A décima edição do Seminário Internacional Patentes, Inovação e Desenvolvimento – X SIPID foi palco para duas importantes homenagens. Pelo quarto ano consecutivo, foi entregue o Prêmio Denis Borges Barbosa de Propriedade Intelectual. Este ano, a distinção foi dada ao Laboratório Cristália, por seu esforço em inovar e proteger as invenções por meio de patentes. O idealizador do SIPID e membro do Conselho Consultivo da ABIFINA, Marcos Oliveira, também foi homenageado, em cerimônia inédita. A solenidade das premiações foi conduzida por Nelson Brasil, vice-presidente de Planejamento Estratégico da entidade.

PRÊMIO DENIS BARBOSA

Conhecido como “rei das patentes”, o Cristália tem 209 depósitos de pedidos de patentes no mundo e 107 patentes concedidas, sendo uma boa parte para inovações incrementais.
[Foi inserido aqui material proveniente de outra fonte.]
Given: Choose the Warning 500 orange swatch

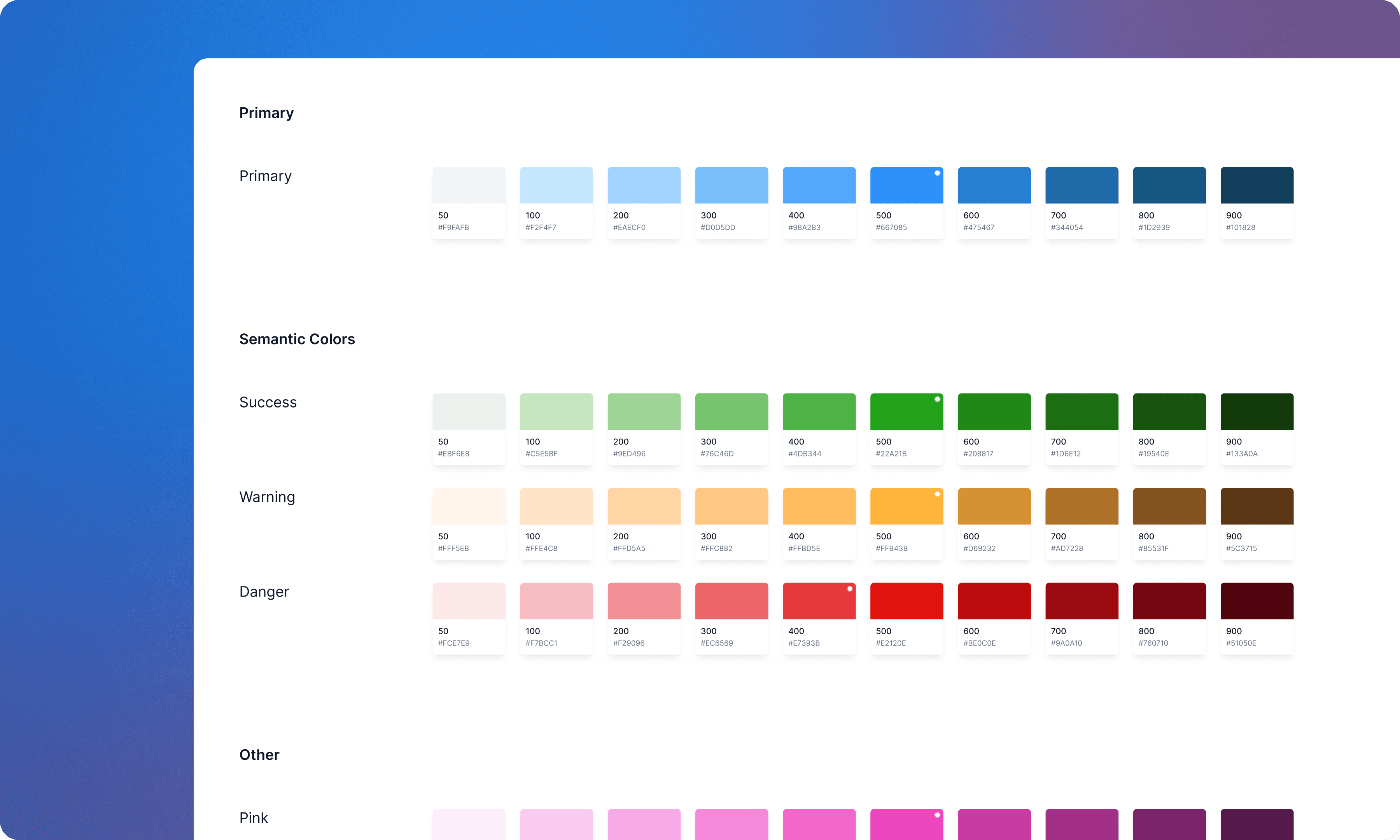Looking at the screenshot, I should 906,507.
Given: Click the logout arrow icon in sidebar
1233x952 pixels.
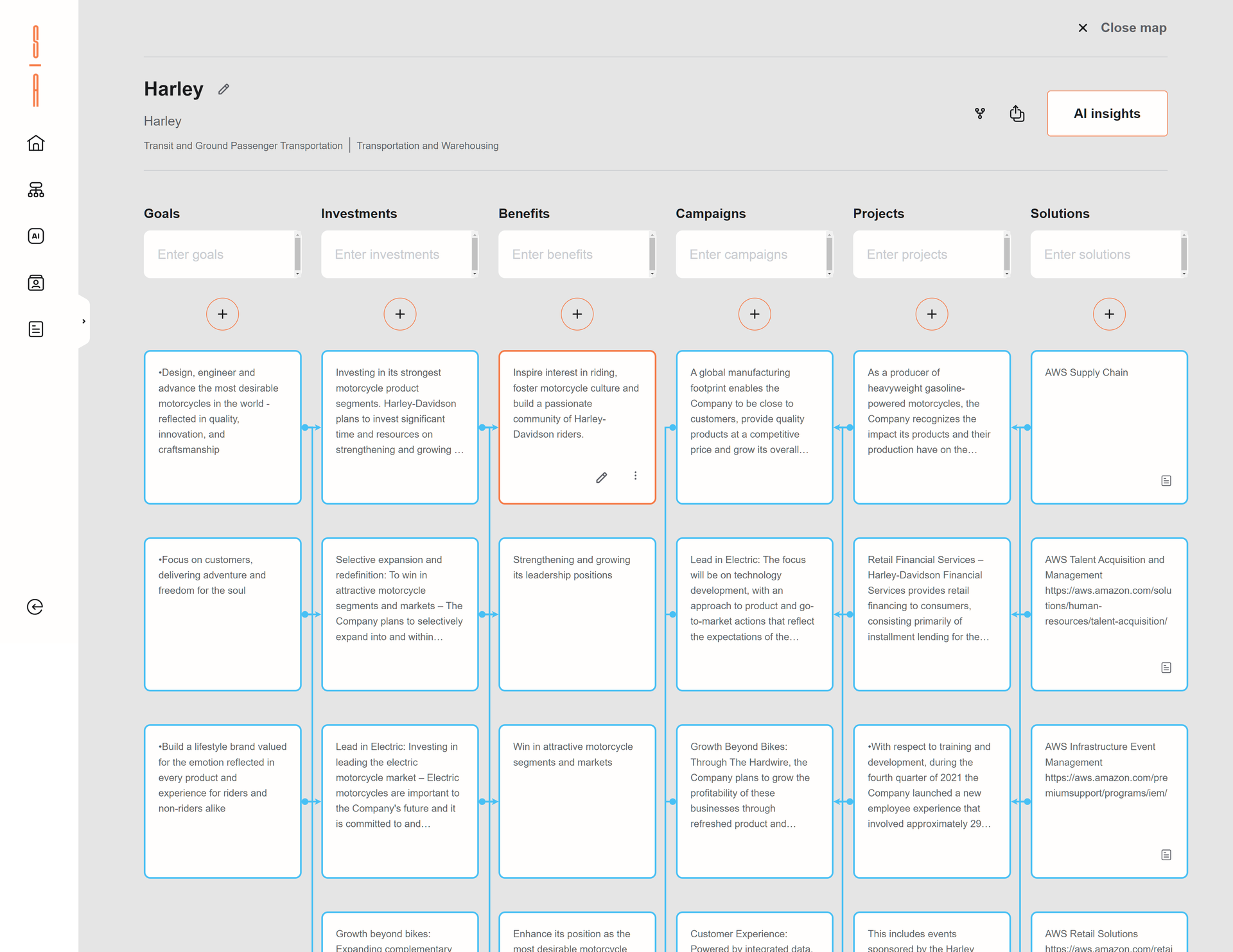Looking at the screenshot, I should tap(35, 607).
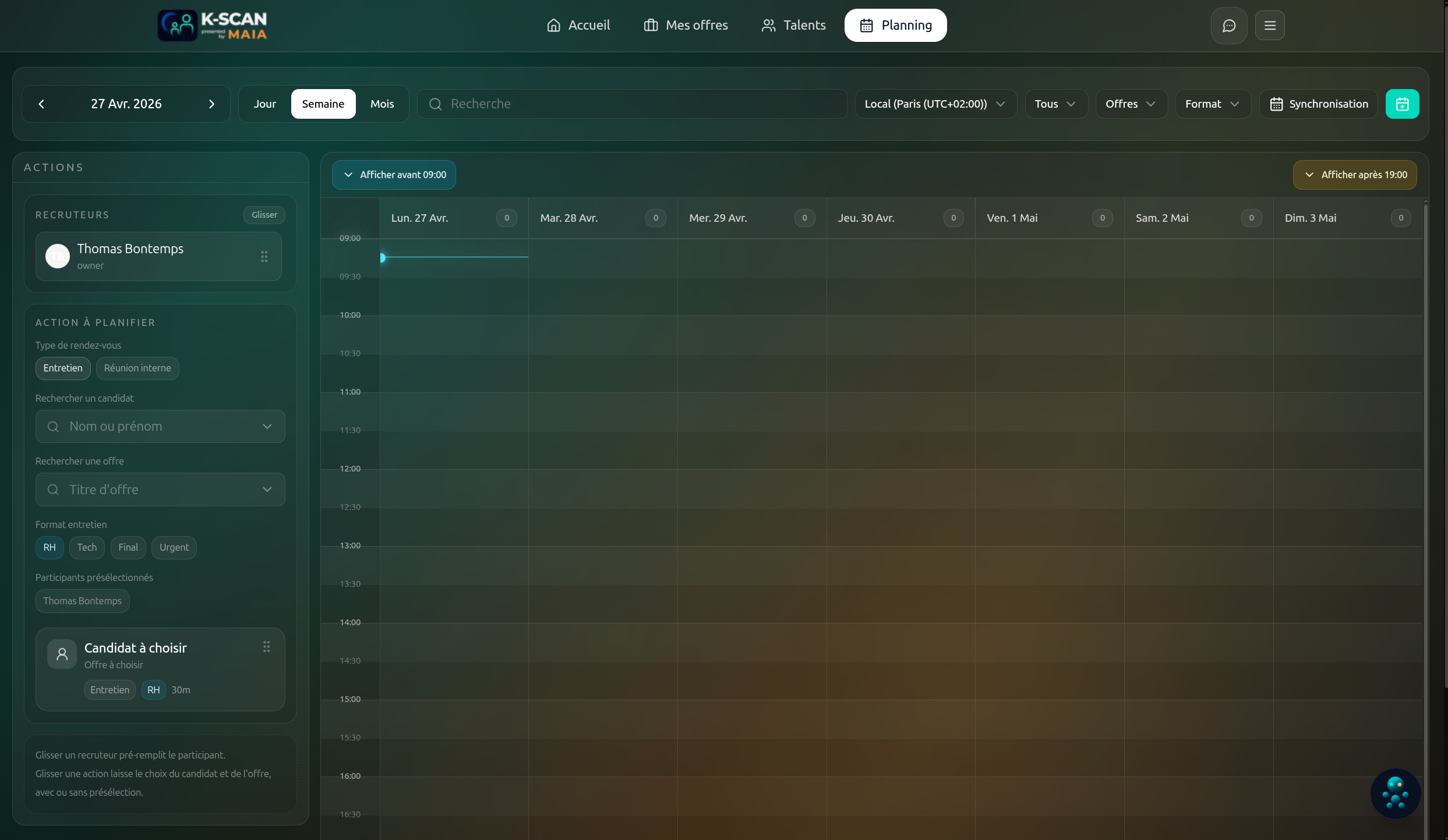Click the chat bubble icon in header
Viewport: 1448px width, 840px height.
(1228, 26)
Quem recebeu o prêmio foi o co-fundador do laboratório, Ogari de Castro Pacheco, responsável por incutir o espírito inovador à  empresa. “Para inovar é preciso ter coragem para investir com risco nesse mercado altamente competitivo”, disse Nelson Brasil ao chamar Pacheco ao palco. “Este prêmio não é meu, é do grupo que represento, um grupo inovativo, com mais de 400 pessoas, da ferramentaria aos mais qualificados pesquisadores”, agradeceu o homenageado.
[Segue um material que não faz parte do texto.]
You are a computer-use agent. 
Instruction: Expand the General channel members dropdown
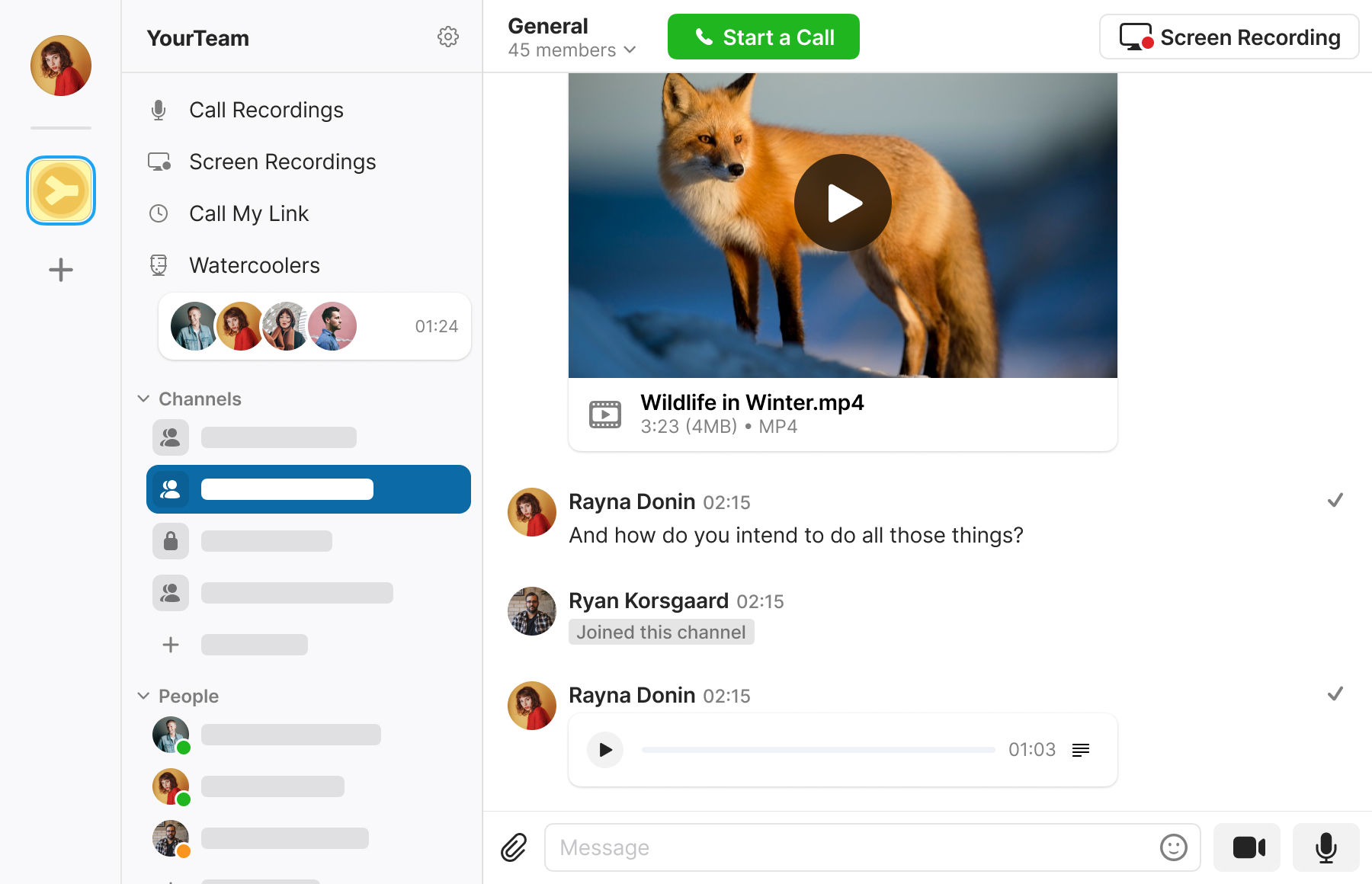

Instituído em 2016 pela ABIFINA, o Prêmio Denis Barbosa de Propriedade Intelectual é um tributo ao jurista Denis Barbosa, um dos maiores especialistas brasileiros no campo da Propriedade Intelectual. A premiação é destinada a empresas, instituições, empresários ou personalidades do setor industrial da química fina e biotecnologia atuantes na defesa do interesse público na área de propriedade intelectual. A cerimônia de entrega acontece anualmente durante o SIPID.

HOMENAGEM INÉDITA

Celebrando seus dez anos, o SIPID promoveu uma homenagem inédita a seu idealizador, Marcos Oliveira, conselheiro da ABIFINA. Oliveira acumula décadas de atuação na entidade, da qual já foi vice-presidente, sempre se dedicando ao tema da propriedade intelectual, da inovação e das patentes. “Desde o início dos anos 1990, Marcos apontava a importância de a indústria de química fina participar dos debates nacionais e internacionais sobre inovação e propriedade intelectual. Assim nasceu o SIPID”, contou Nelson Brasil.
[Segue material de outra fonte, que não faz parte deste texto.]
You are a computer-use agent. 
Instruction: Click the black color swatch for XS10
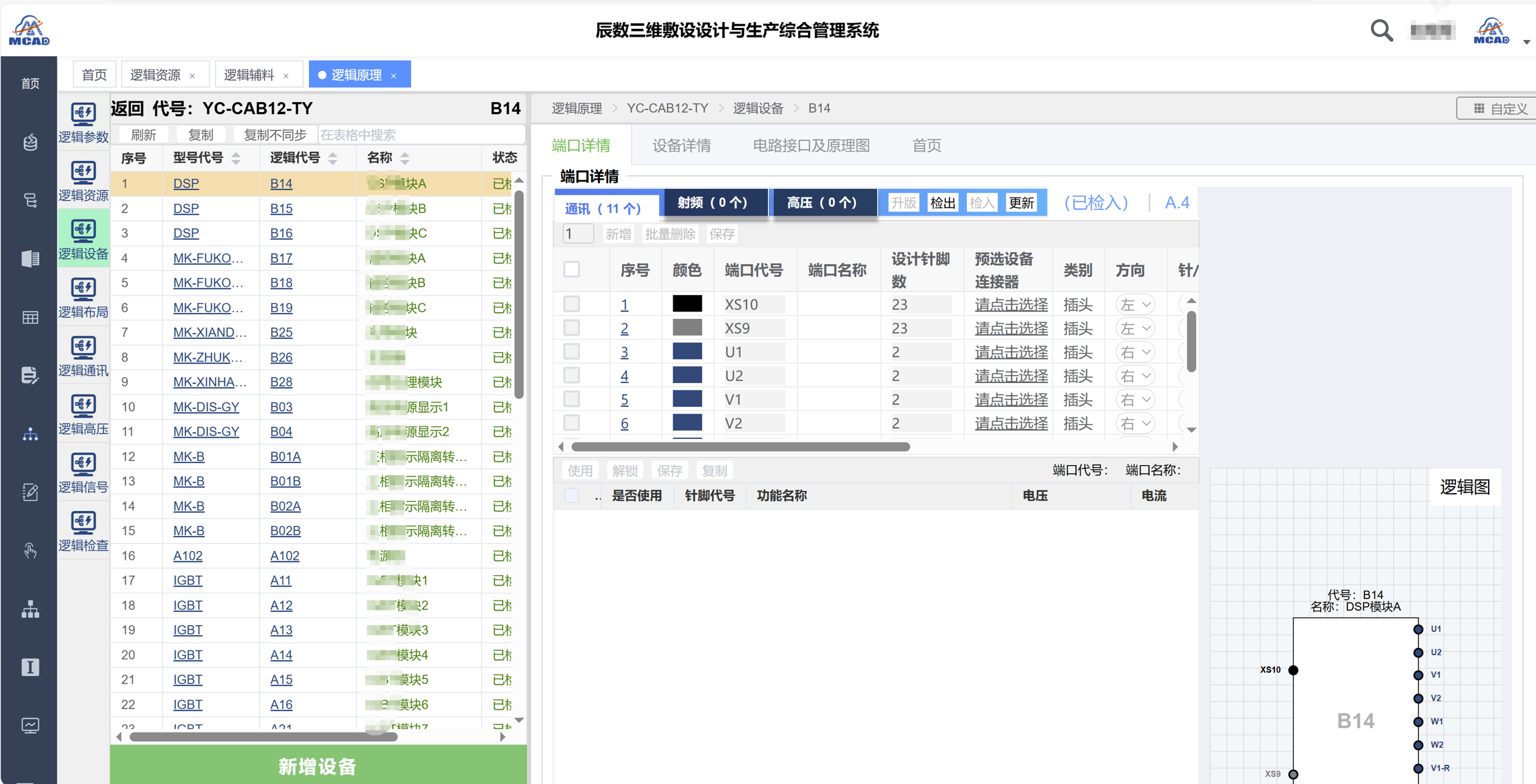click(x=687, y=304)
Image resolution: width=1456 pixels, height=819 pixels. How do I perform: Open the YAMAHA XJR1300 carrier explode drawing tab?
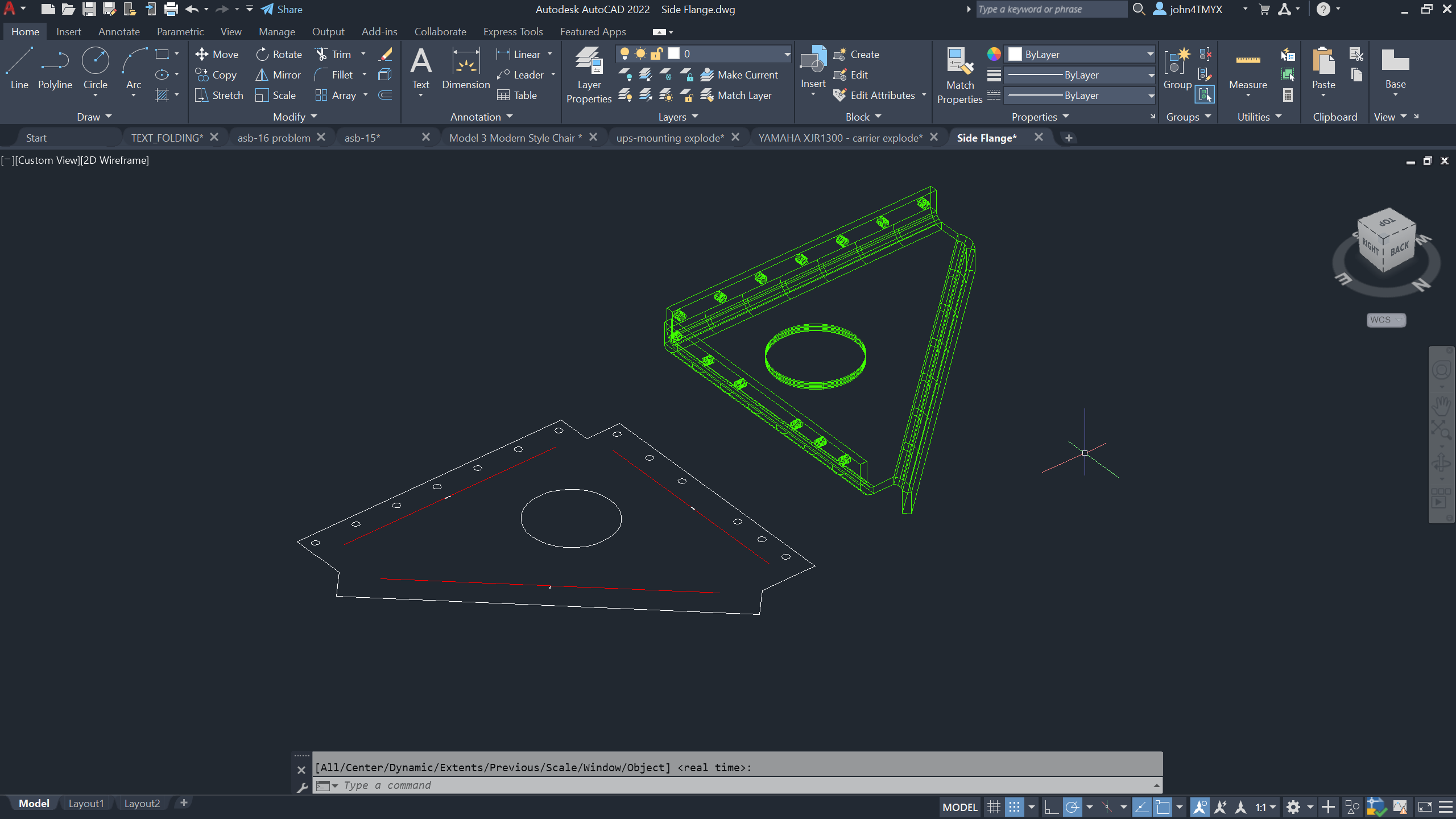pyautogui.click(x=841, y=137)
A solenidade foi marcada pelo carinho entre dois amigos. “Convido meu grande amigo, persistente militante na defesa da indústria nacional de química fina, Marcos Henrique de Castro Oliveira”, anunciou Nelson Brasil. “Agradeço o carinho da ABIFINA e a delicadeza da homenagem, mas fico com receio que as pessoas possam pensar que o SIPID nasceu da cabeça privilegiada de Marcos Oliveira. Nada mais falso. O SIPID foi criado em 2006 depois de 20 anos de luta da ABIFINA em prol de obter uma lei de propriedade industrial justa e eficaz no desenvolvimento de um país retardatário como o Brasil”, declarou, com modéstia, Oliveira, ao receber a homenagem.